About this exercise
Pictures are to be excluded. Please print only the lines from the one containing "The height and width of the screenshot is (394, 485)." through the end of the data, exactly as they appear.
----
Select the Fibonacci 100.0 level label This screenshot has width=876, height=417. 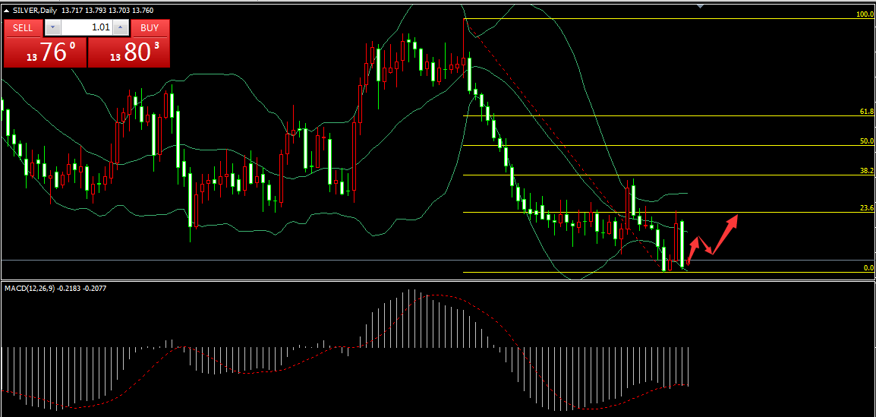(865, 14)
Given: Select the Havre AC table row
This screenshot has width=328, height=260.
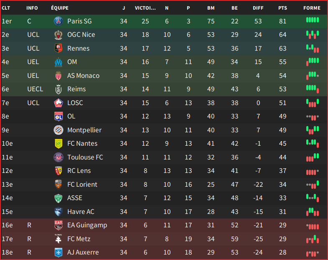Looking at the screenshot, I should [x=164, y=212].
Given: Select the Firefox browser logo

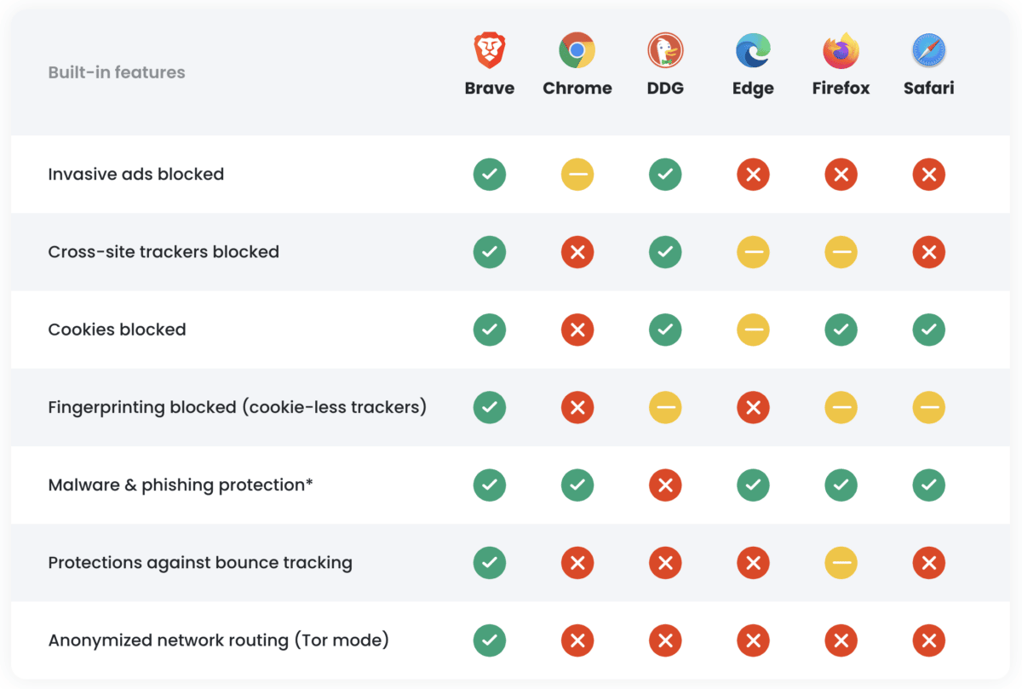Looking at the screenshot, I should click(841, 51).
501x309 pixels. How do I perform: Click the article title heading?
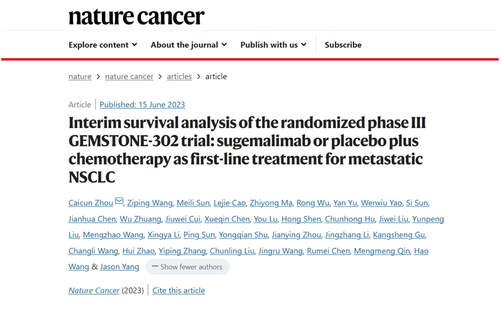248,150
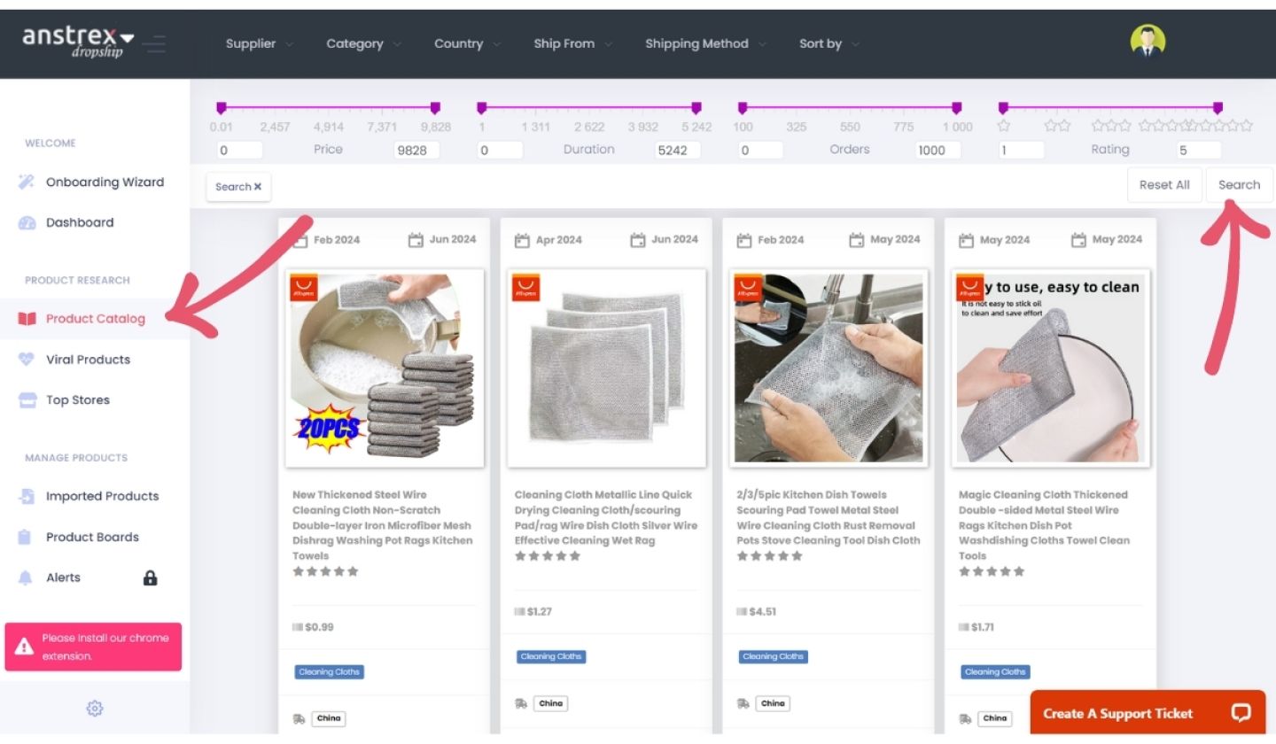Viewport: 1276px width, 744px height.
Task: Click the hamburger menu icon beside logo
Action: 155,43

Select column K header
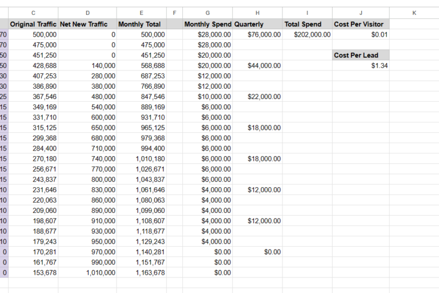414,13
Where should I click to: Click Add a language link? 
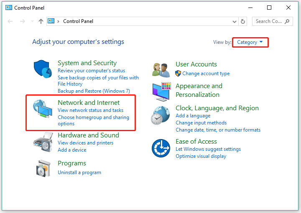tap(193, 116)
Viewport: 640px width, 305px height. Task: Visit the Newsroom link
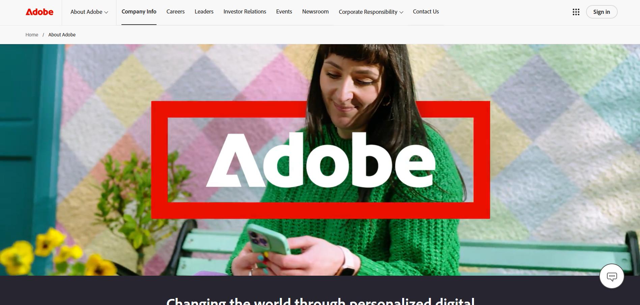pos(315,11)
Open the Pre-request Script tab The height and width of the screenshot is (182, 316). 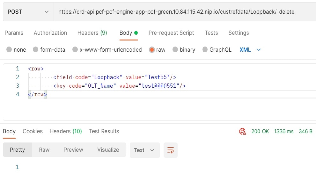pos(171,33)
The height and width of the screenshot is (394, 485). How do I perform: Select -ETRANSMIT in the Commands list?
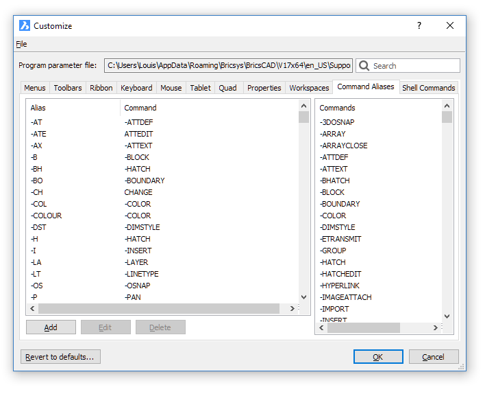(340, 239)
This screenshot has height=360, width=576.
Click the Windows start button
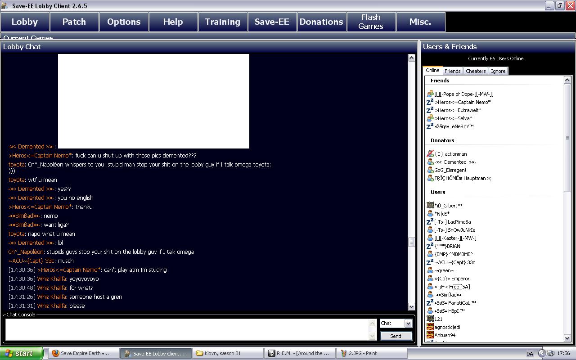tap(22, 353)
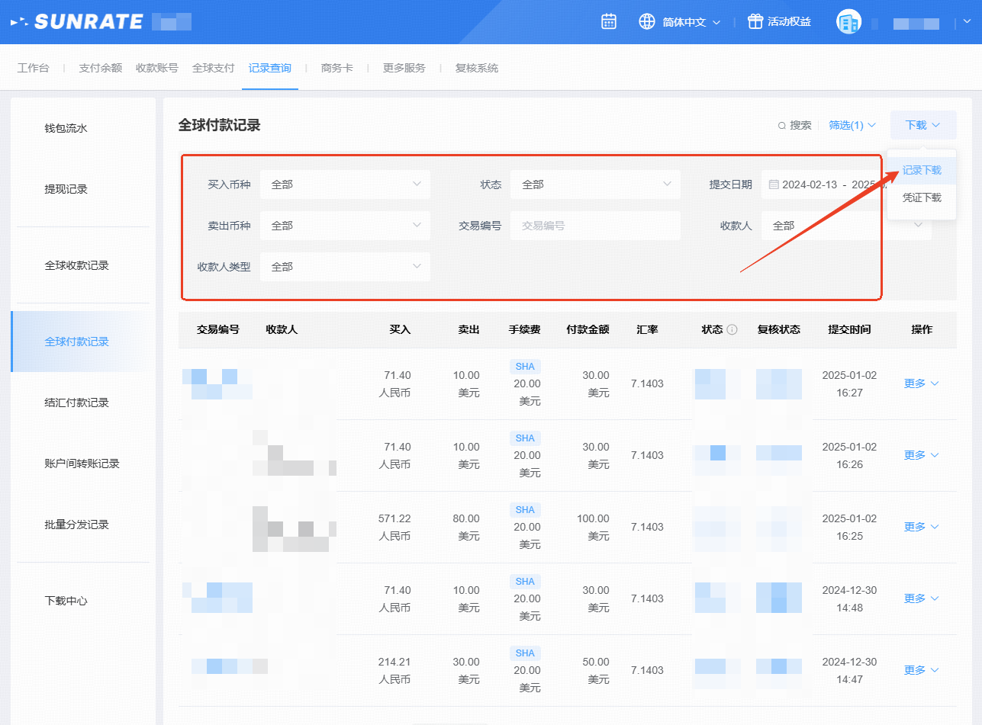Image resolution: width=982 pixels, height=725 pixels.
Task: Open 钱包流水 in the sidebar
Action: pyautogui.click(x=66, y=128)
----
Problem solution
The height and width of the screenshot is (394, 485). How do I perform: Select -ETRANSMIT in the Commands list?
(340, 239)
This screenshot has height=360, width=576.
Click the Windows start button
tap(22, 353)
Image resolution: width=982 pixels, height=725 pixels.
Task: Open 钱包流水 in the sidebar
Action: pyautogui.click(x=66, y=128)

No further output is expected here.